Tuning Locks

  • I understand that when the number of locks obtained is equal to 40% of the total SQL Server memory that it will start throwing 1204 errors.

    What I am finding is if I hit 10M locks, I get this error yet have a very large amount of unused memory. (This server is a special purpose box, and eats a lot of locks.)

    Question is if I stop using dynamic locks and set the number of locks to 20M (example only), would this override the 40% rule and allow for the set number of locks?

    Steve Jimmo
    Sr DBA
    “If we ever forget that we are One Nation Under God, then we will be a Nation gone under." - Ronald Reagan

  • sjimmo (3/11/2011)


    I understand that when the number of locks obtained is equal to 40% of the total SQL Server memory that it will start throwing 1204 errors.

    What I am finding is if I hit 10M locks, I get this error yet have a very large amount of unused memory. (This server is a special purpose box, and eats a lot of locks.)

    Question is if I stop using dynamic locks and set the number of locks to 20M (example only), would this override the 40% rule and allow for the set number of locks?

    I think it refers to 40% of directly addressable memory - have you enabled AWE?

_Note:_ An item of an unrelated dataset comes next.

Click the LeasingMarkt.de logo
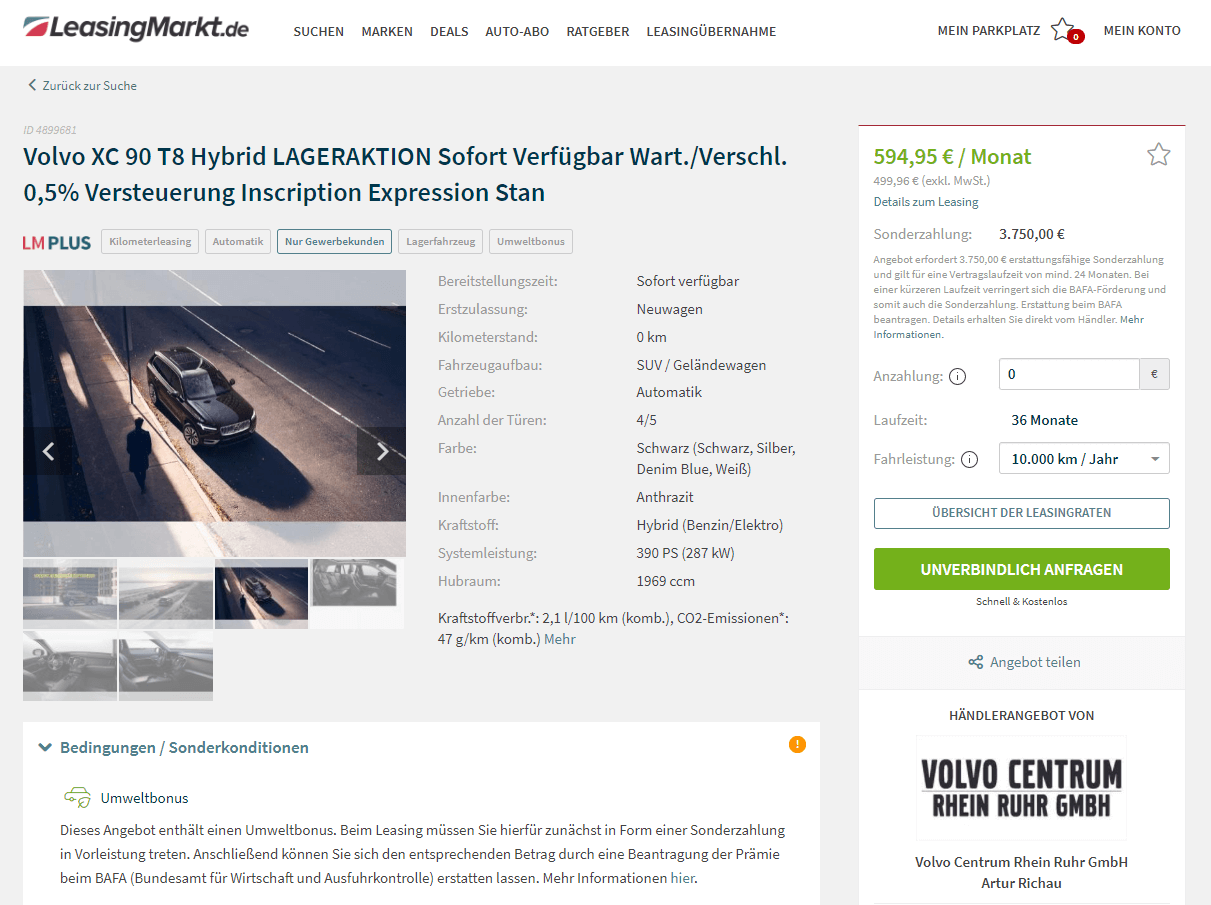Viewport: 1211px width, 905px height. (x=136, y=28)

    On the other hand, I understand that 40% limit refers to the limit when using dynamic configuration otherwise limit is whatever you setup via sp_configure.

    _____________________________________
    Pablo (Paul) Berzukov

    Author of Understanding Database Administration available at Amazon and other bookstores.

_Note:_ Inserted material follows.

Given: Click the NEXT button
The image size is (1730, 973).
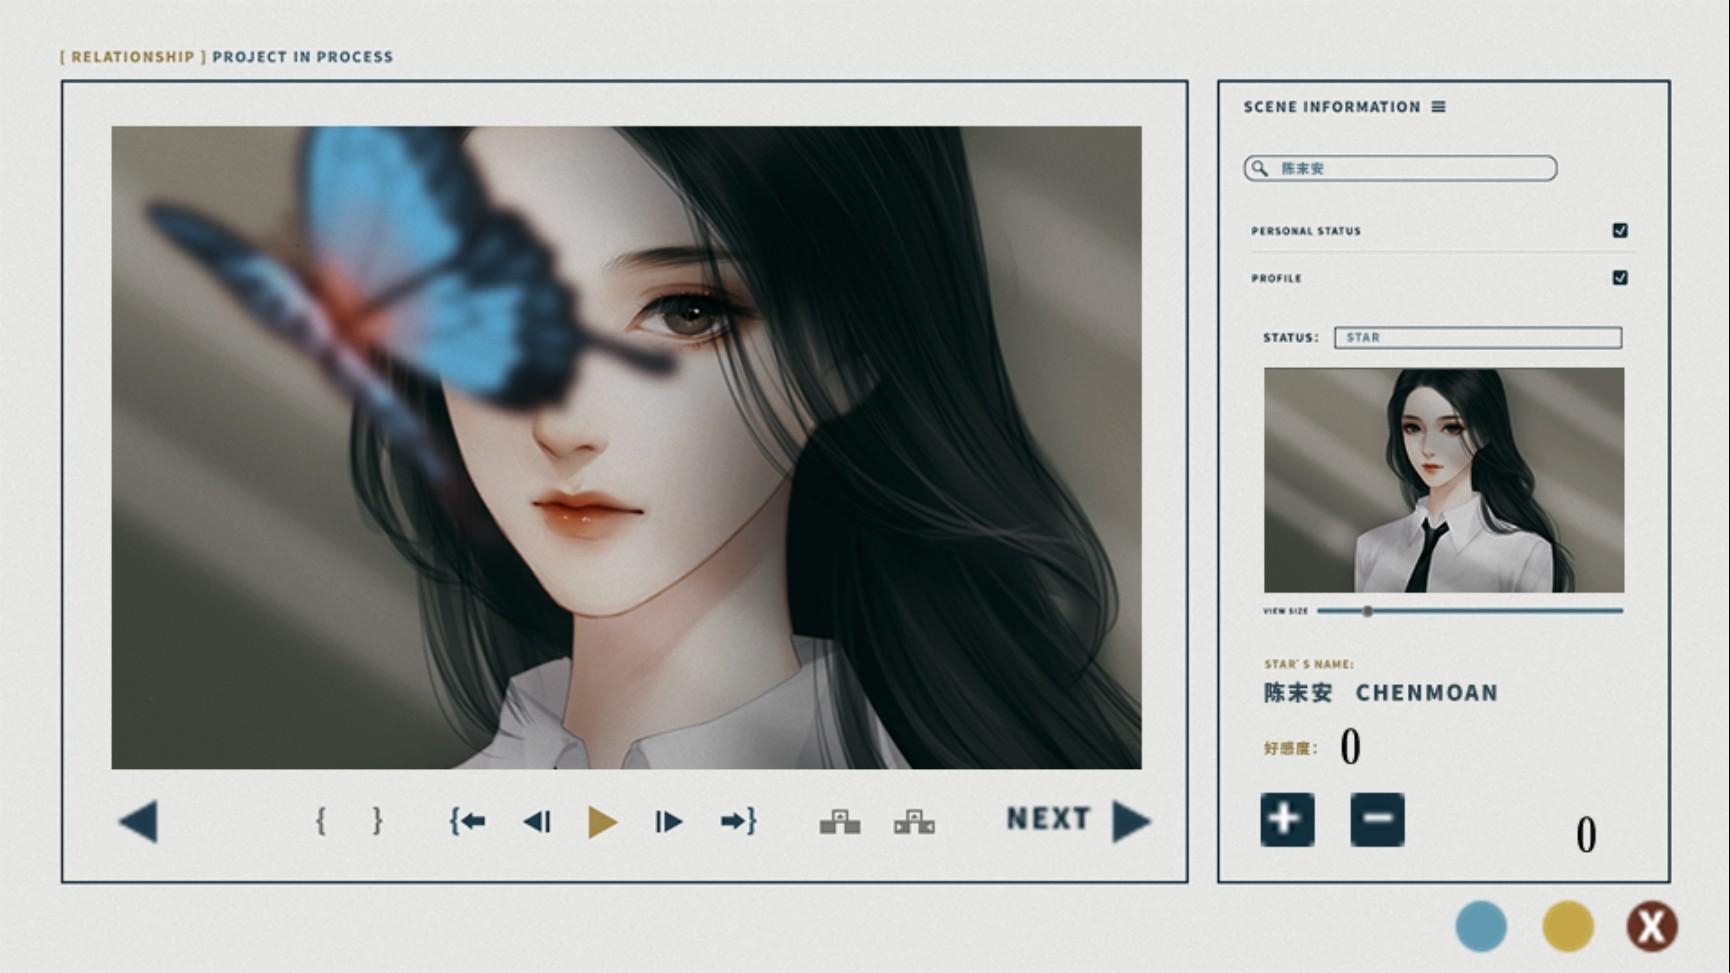Looking at the screenshot, I should tap(1077, 820).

    Disclaimer: Advice is provided to the best of my knowledge but no implicit or explicit warranties are provided. Since the advisor explicitly encourages testing any and all suggestions on a test non-production environment advisor should not held liable or responsible for any actions taken based on the given advice.
  • (

    I think it refers to 40% of directly addressable memory - have you enabled AWE?

    On the other hand, I understand that 40% limit refers to the limit when using dynamic configuration otherwise limit is whatever you setup via sp_configure.

    ) I agree with you bro!!..

  • have you enabled AWE

    AWE is enabled. /PAE switch is turned on as is lock pages in memory.

    Steve

    Steve Jimmo
    Sr DBA
    “If we ever forget that we are One Nation Under God, then we will be a Nation gone under." - Ronald Reagan

  • sjimmo (3/11/2011)


    I understand that when the number of locks obtained is equal to 40% of the total SQL Server memory that it will start throwing 1204 errors.

    What I am finding is if I hit 10M locks, I get this error yet have a very large amount of unused memory. (This server is a special purpose box, and eats a lot of locks.)

    Question is if I stop using dynamic locks and set the number of locks to 20M (example only), would this override the 40% rule and allow for the set number of locks?

    1) please define "special purpose box"

    2) please state why you think the box "eats a lot of locks"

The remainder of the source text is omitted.